If research and testing ends up showing that chatbots don’t have feelings, that’s important to know, because caring for them is “time we could spend on the many really suffering people and animals that exist in the world,” Long said.
However, ignoring the matter and discovering later that AI systems are welfare subjects would be a “moral catastrophe,” Long said. It was a sentiment expressed in a recent video published by Anthropic from AI welfare researcher Kyle Fish, who said that “very powerful” AI systems in the future may “look back on our interactions with their predecessors and pass some judgments on us as a result.”
OpenAI indicated in its June announcement about researching the impact of human-AI relationships on emotions that the company is very much considering the matter of model welfare.

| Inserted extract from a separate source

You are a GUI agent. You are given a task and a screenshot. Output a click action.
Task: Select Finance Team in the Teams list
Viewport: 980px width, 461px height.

Jang, who authored the OpenAI post, wrote that if users ask the company’s models if they’re conscious, the models are designed “to acknowledge the complexity of consciousness — highlighting the lack of a universal definition or test, and to invite open discussion.”
“The response might sound like we’re dodging the question, but we think it’s the most responsible answer we can give at the moment, with the information we have,” Jang added.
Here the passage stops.